[ExI] Broken Time Translation Symmetry and State Reduction
Damien Broderick
thespike at satx.rr.com
Sun Jan 24 20:51:33 UTC 2010
This might interest some here (Serafino?):
<http://arxiv.org/abs/0912.4202>
Broken Time Translation Symmetry as a model for Quantum State Reduction
Authors: Jasper van Wezel
(Submitted on 21 Dec 2009)
Abstract: The symmetries that govern the laws of nature can be
spontaneously broken, enabling the occurrence of ordered states.
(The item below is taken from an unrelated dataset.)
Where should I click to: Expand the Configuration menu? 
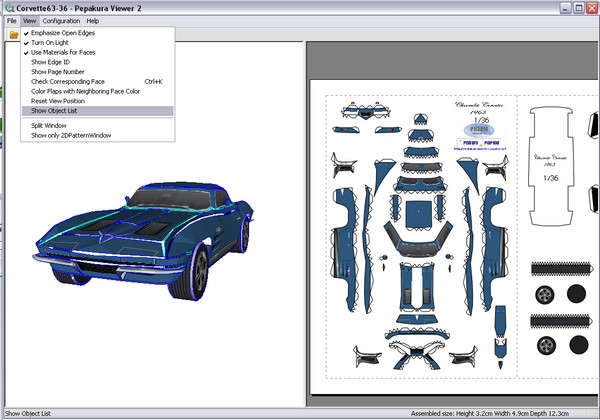click(61, 20)
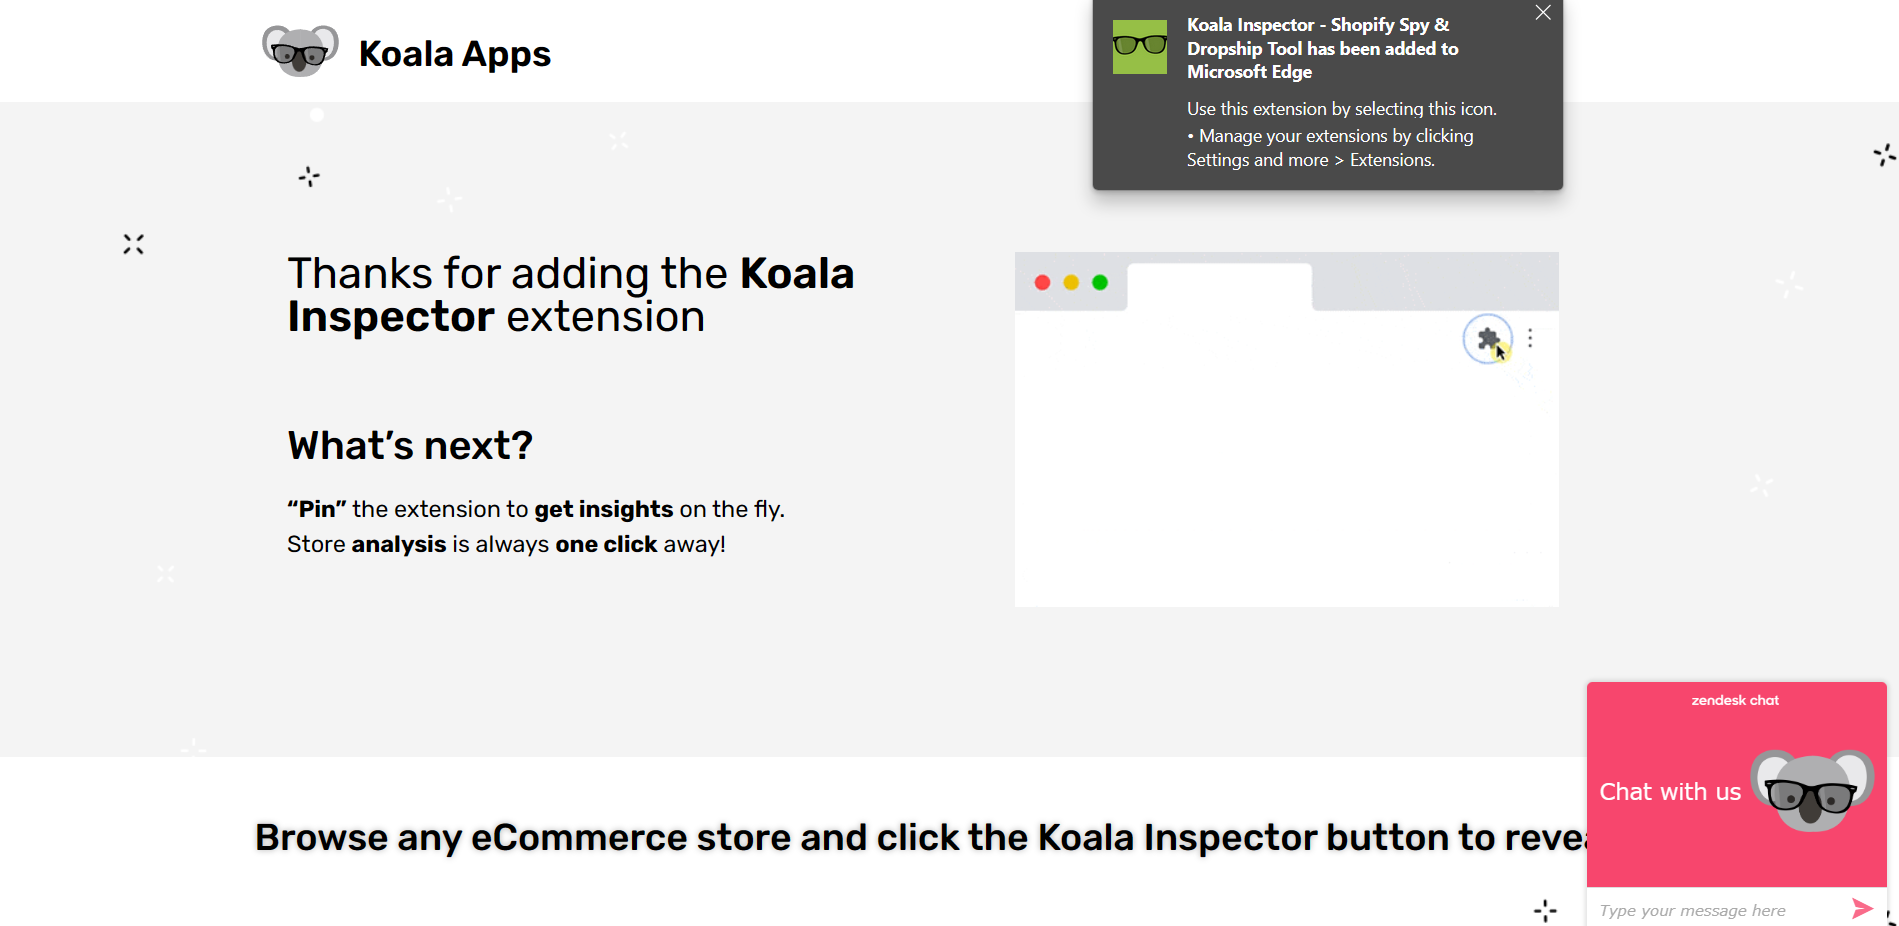Click the green dot in browser mockup
This screenshot has height=926, width=1899.
1100,283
Crystals arise from the breaking of translation symmetry, magnets from
broken spin rotation symmetry and massive particles break a phase
rotation symmetry. Time translation symmetry can be spontaneously broken
in exactly the same way. The order associated with this form of
spontaneous symmetry breaking is characterised by the emergence of
quantum state reduction: systems which spontaneously break time
translation symmetry act as ideal measurement machines. In this review
the breaking of time translation symmetry is first compared to that of
other symmetries such as spatial translations and rotations. It is then
discussed how broken time translation symmetry gives rise to the process
of quantum state reduction and how it generates a pointer basis, Born's
rule, etc. After a comparison between this model and alternative
approaches to the problem of quantum state reduction, the experimental
implications and possible tests of broken time translation symmetry in
realistic experimental settings are discussed.
----
A commentator notes: "Broken time translation symmetry is code for
non-unitarity, of course." Which is usually regarded as a no-no.